Renan Calheiros conseguiu o que queria: colocar Arthur Lira na órbita do processo que vai escolher o próximo governador, de forma indireta.
Começou dias atrás, rasgando a identidade de Rodrigo Cunha, chamado de “O Senador Que Nada Faz, depois de se vender ao Centrão”.
Centrão = Arthur Lira.
Rodrigo Cunha teme mostrar e falar sobre seus apoios, insistindo que sua atuação é independente.
Calheiros captou essa dificuldade e a vaidade. E, nas redes sociais, acusou Lira de estar por trás de um golpe para “impedir a eleição para o governo de Alagoas na forma da Constituição”.

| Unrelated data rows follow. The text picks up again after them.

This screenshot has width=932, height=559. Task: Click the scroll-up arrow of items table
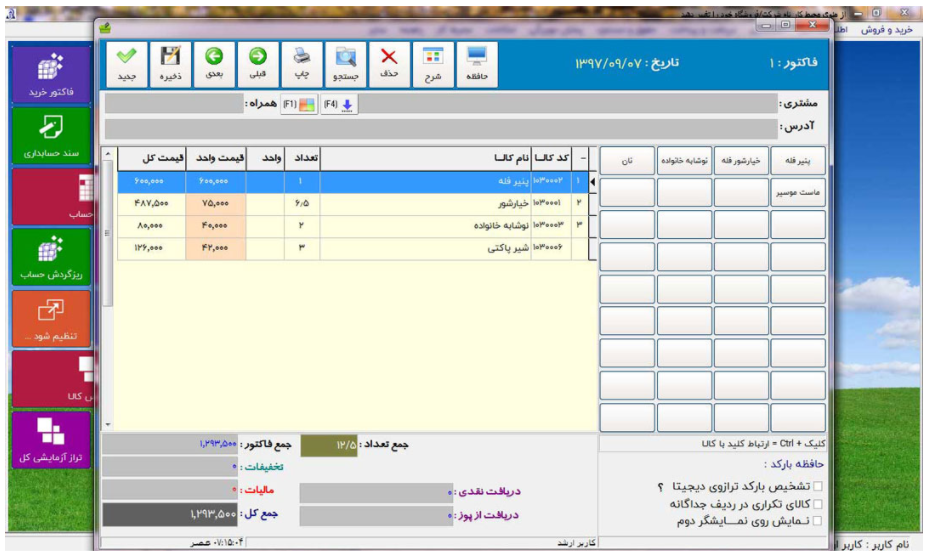point(109,154)

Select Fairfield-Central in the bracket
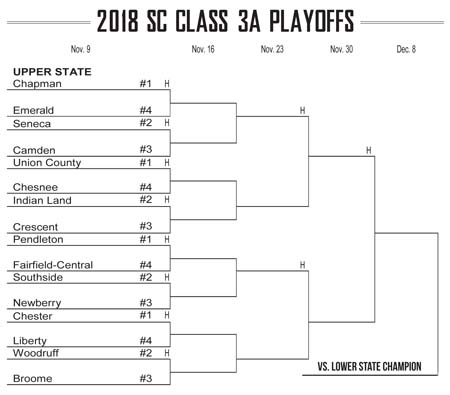(53, 265)
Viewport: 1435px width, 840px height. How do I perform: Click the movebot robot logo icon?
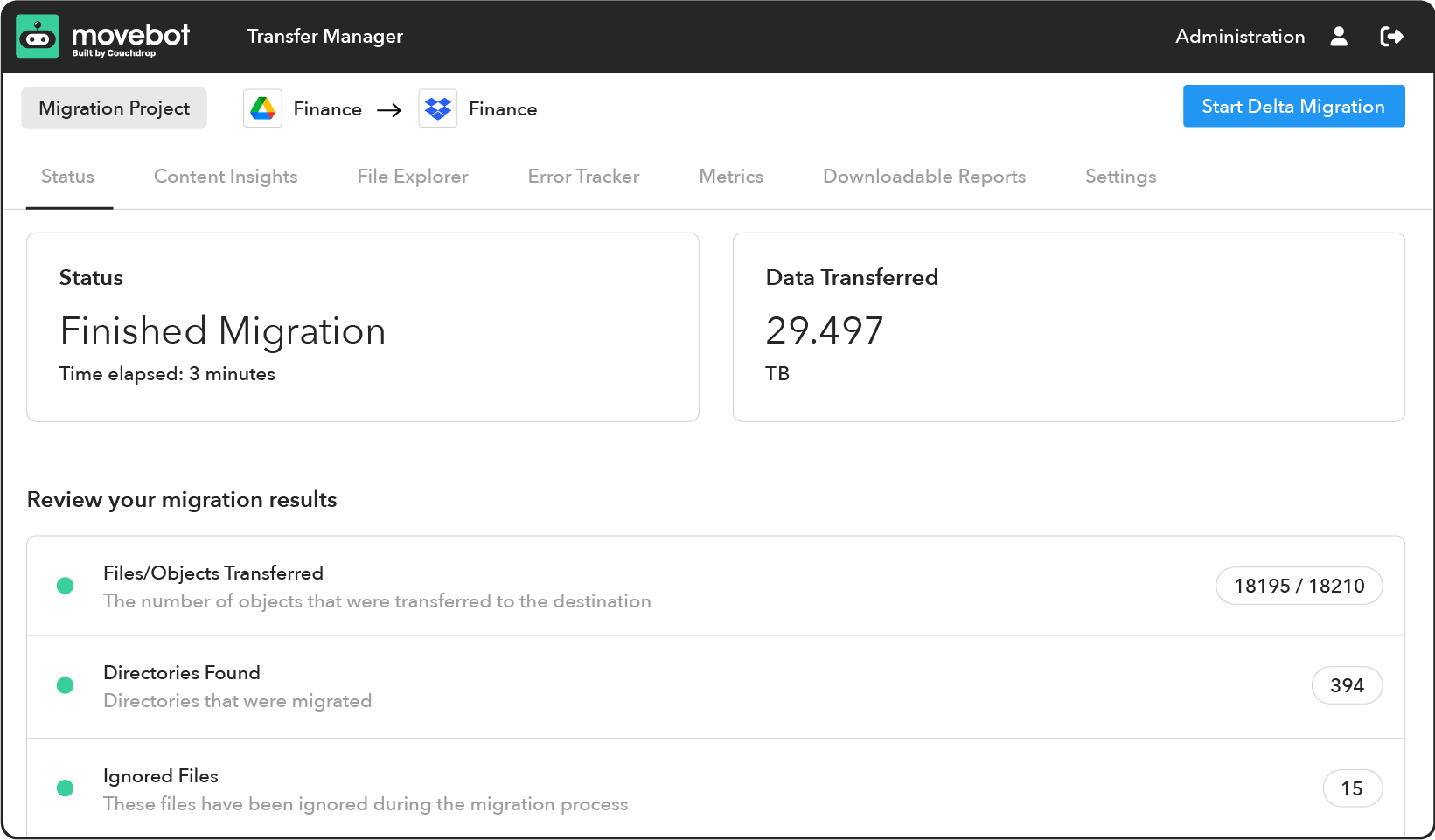coord(38,37)
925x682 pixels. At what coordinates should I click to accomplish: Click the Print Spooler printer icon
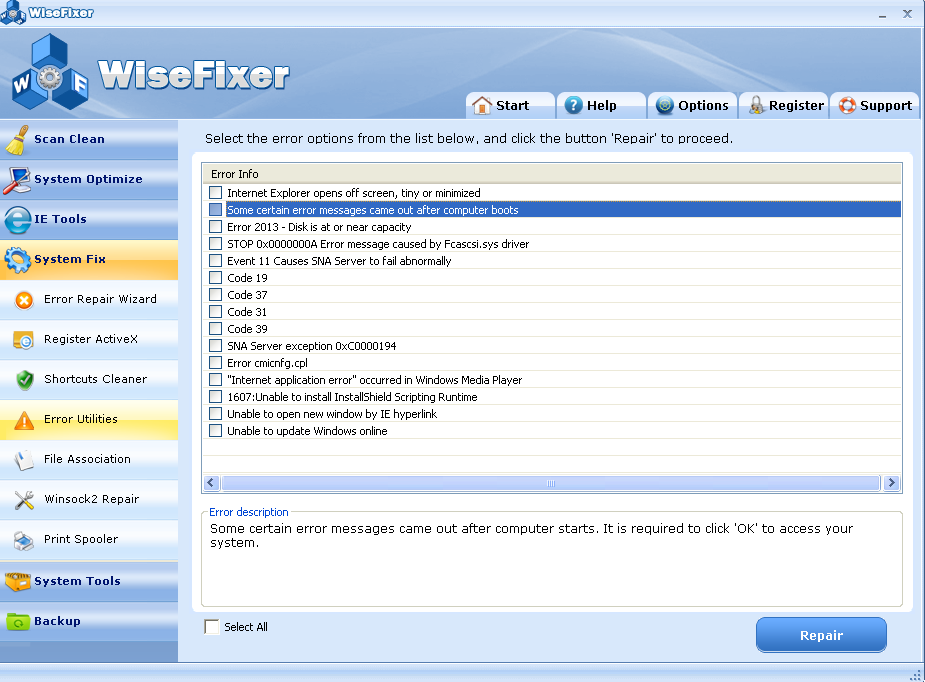click(25, 540)
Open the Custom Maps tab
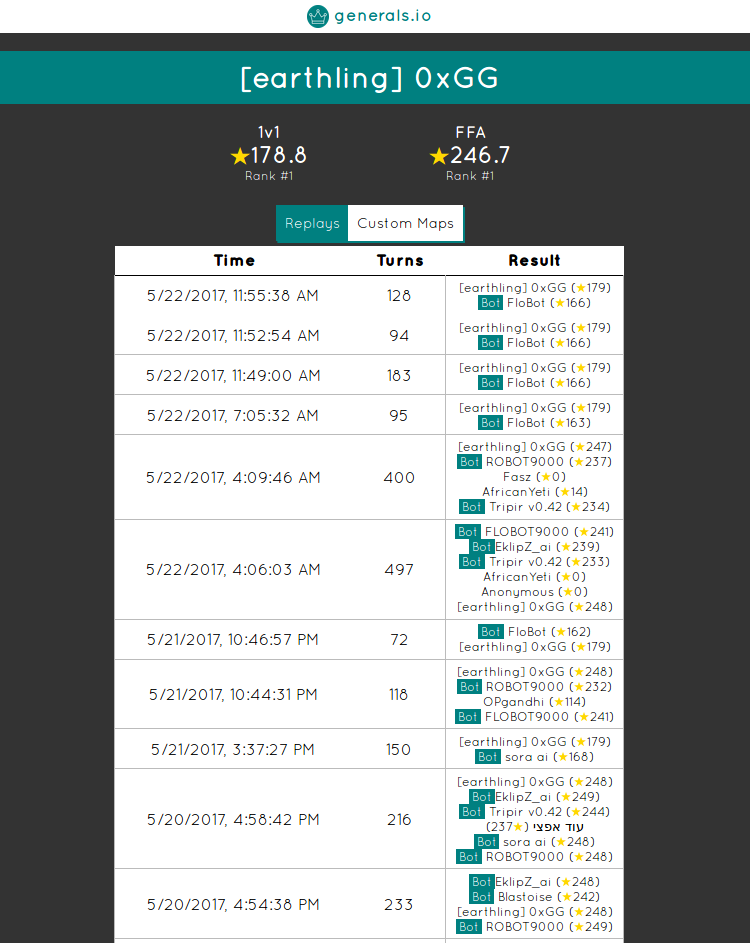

Lira mordeu o anzol: “Em Alagoas, [Renan] achaca e interfere nos poderes, desrespeita a vontade popular e quer fazer do Estado a extensão do seu latifúndio. Não conseguirá!”.

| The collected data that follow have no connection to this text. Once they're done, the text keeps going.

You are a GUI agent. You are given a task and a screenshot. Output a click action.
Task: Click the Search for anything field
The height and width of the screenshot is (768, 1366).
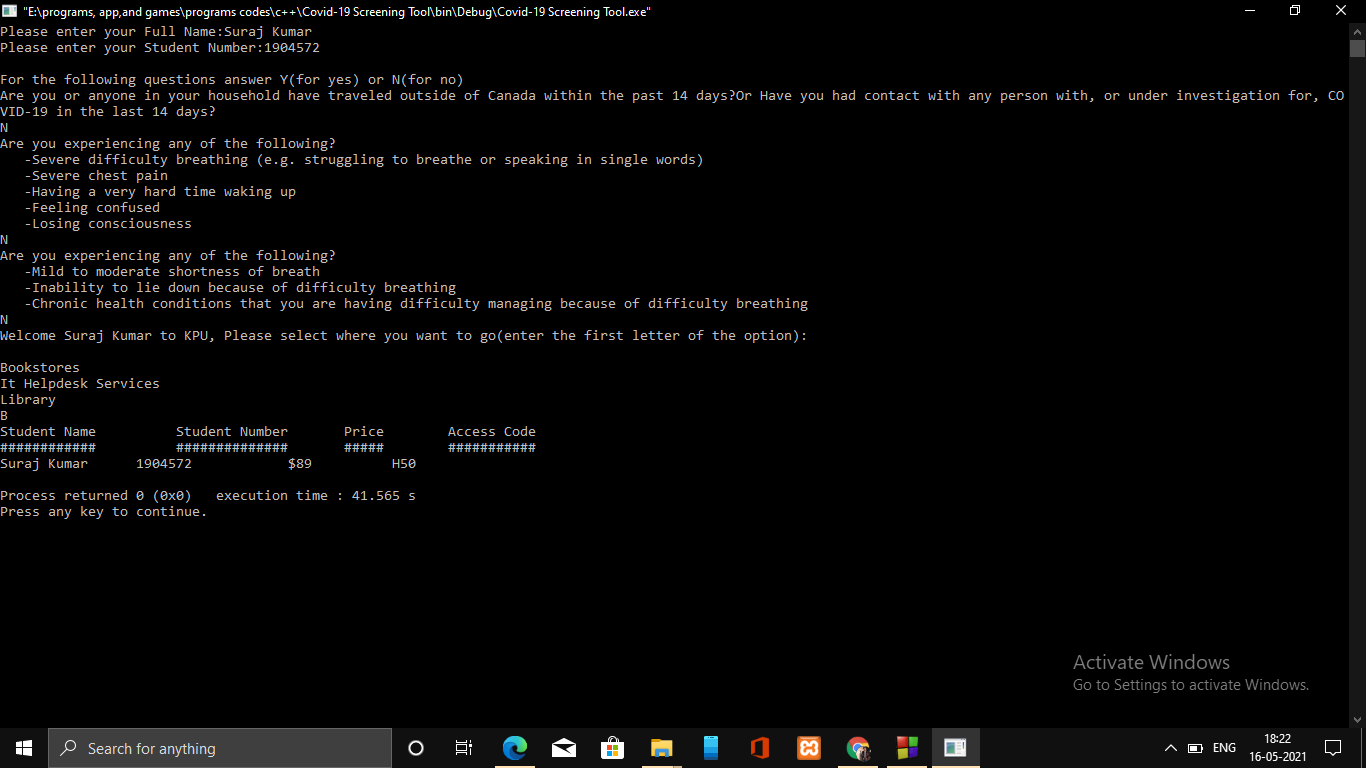(x=220, y=747)
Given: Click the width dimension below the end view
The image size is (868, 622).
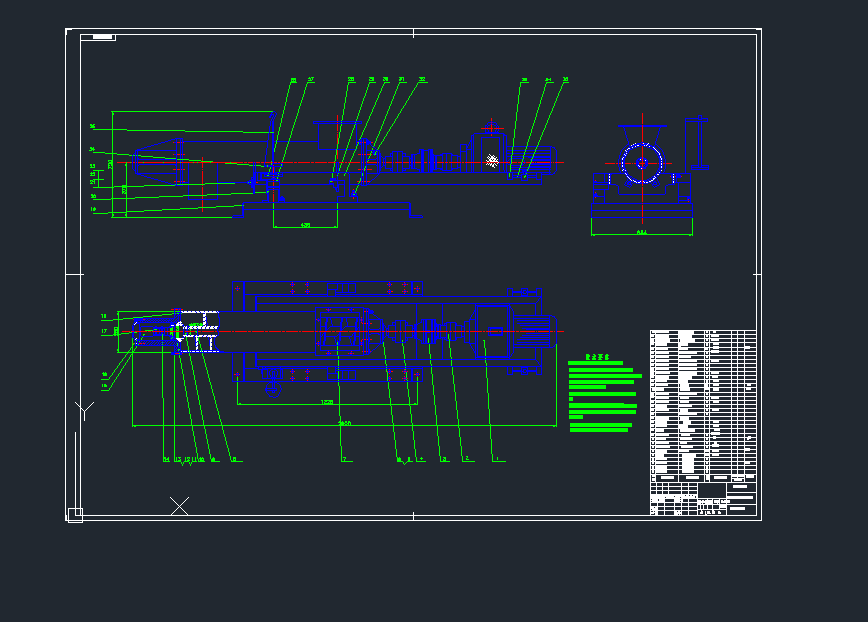Looking at the screenshot, I should coord(641,233).
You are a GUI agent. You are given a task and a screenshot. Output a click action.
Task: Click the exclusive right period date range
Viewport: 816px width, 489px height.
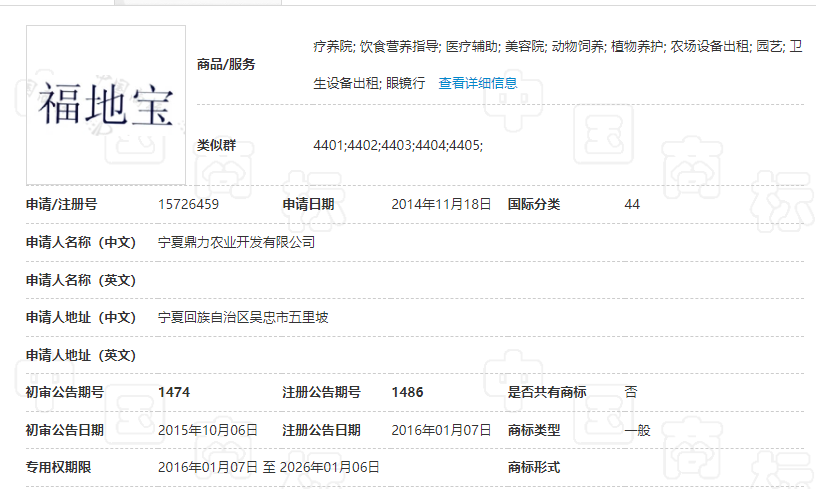(x=268, y=467)
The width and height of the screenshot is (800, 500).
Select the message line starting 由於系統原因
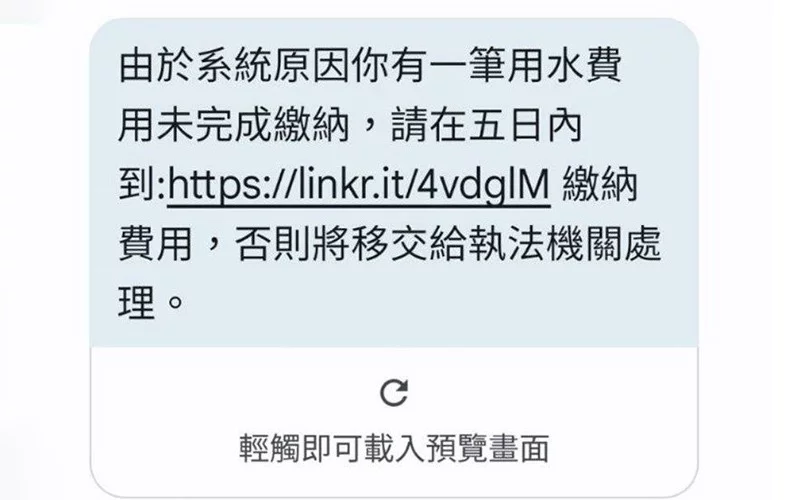coord(370,66)
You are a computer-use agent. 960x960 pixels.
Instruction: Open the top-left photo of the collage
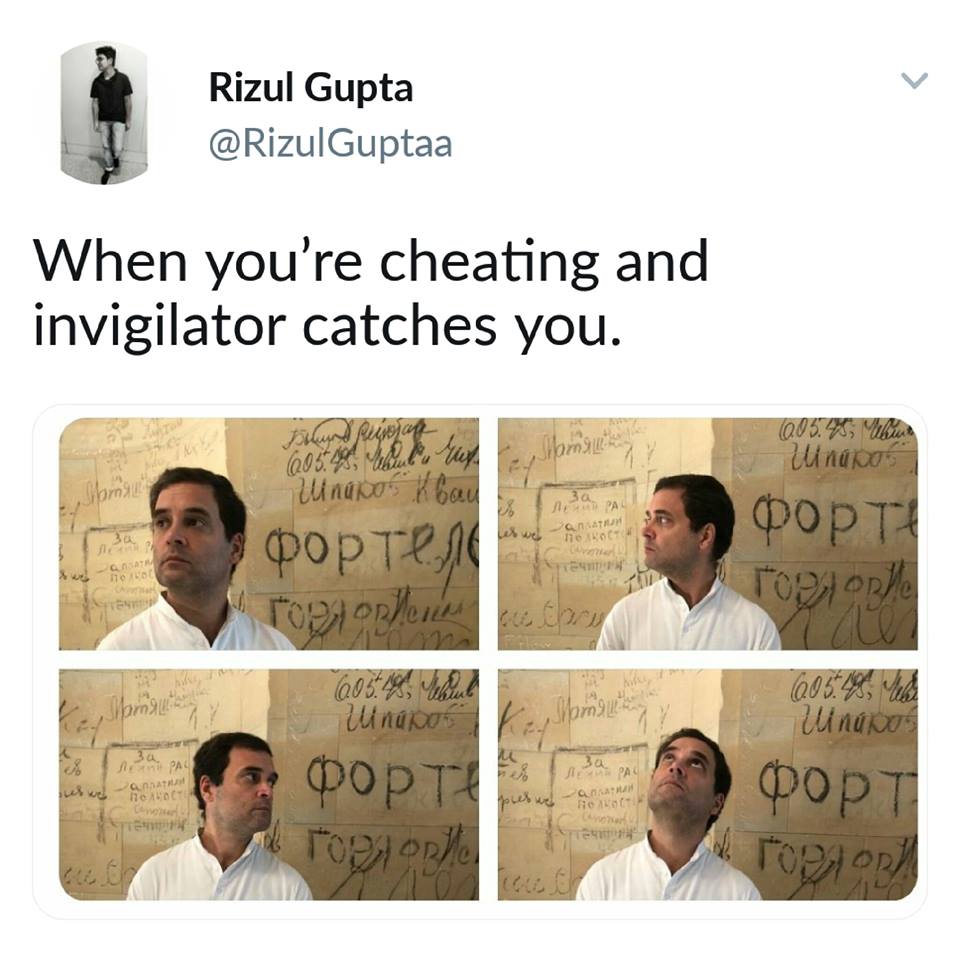click(x=269, y=533)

As duas ações judiciais que questionam a eleição indireta são movidas pelo PSB mas o rosto que aparece é o do Rodrigo Cunha.
O senador é filiado ao União Brasil, onde quem manda em Alagoas é o presidente da Câmara.
Ao citar Lira e ocultar- de propósito- Rodrigo Cunha, Calheiros anula a iniciativa do senador e do PSB.
Foi a sombra que os dois não precisavam.